La inflación de marzo alcanzó el 3% promedio por primera vez en un año, impulsada principalmente por los aumentos en servicios, combustibles y educación. Sin embargo, los primeros datos de abril indican una posible moderación, con una inflación mensual estimada entre el 2,5% y el 2,9%, según proyecciones de consultoras como Fundación Capital, Analytica y EcoGo.
El relevamiento semanal de LCG mostró una inflación de alimentos más baja en abril, con una variación alcista del 1,5% en la primera semana, seguida de una caída del 0,4% en la segunda y un aumento del 0,5% en la tercera.
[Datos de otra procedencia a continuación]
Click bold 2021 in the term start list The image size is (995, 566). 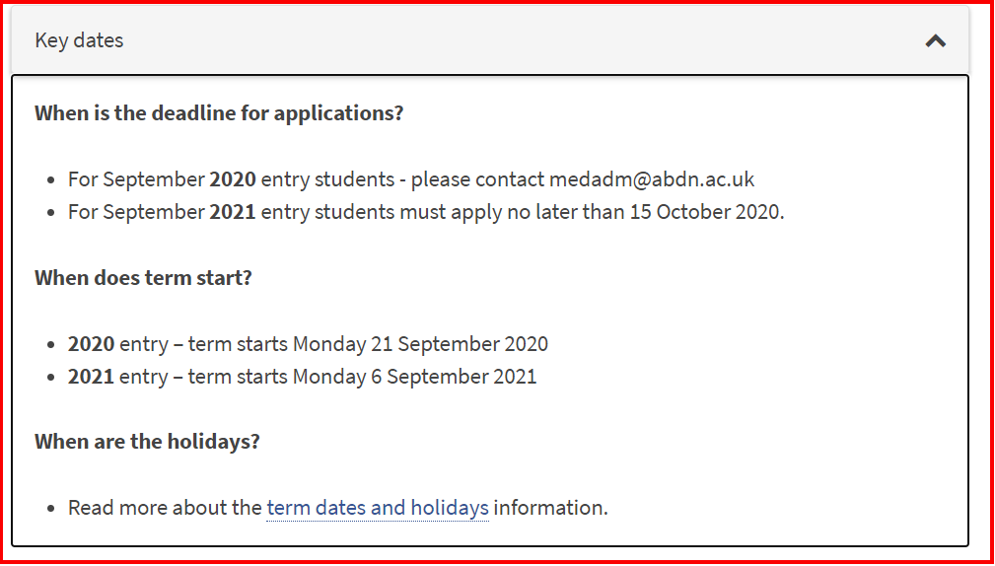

En promedio, la inflación de alimentos se desaceleró del 1,6% al 1,2% en las últimas cuatro semanas.
Los precios regulados, que subieron 5,1% en marzo, explicaron un tercio de la inflación general, según datos oficiales de INDEC. Entre los factores clave destacan el impacto en el transporte público (8,6% en GBA) y la recomposición de tarifas de gas y electricidad (14,1% en el Noreste).
La Fundación Capital señaló que la estabilidad del tipo de cambio, vinculada a la abundante cosecha gruesa, actúa como un ancla para la desinflación. Además, la moderación esperada en abril podría ayudar a recomponer expectativas, aunque persisten obstáculos como la presión de los precios regulados y subas internacionales en commodities energéticas.
La economista Rocío Bisang destacó que el arrastre de marzo, especialmente en combustibles (impacto promedio del 7,1%), podría mantener presión en abril. No obstante, el descenso en el impacto de la carne y la estabilidad cambiaria apuntan a un posible corte en el proceso de aceleración inflacionaria.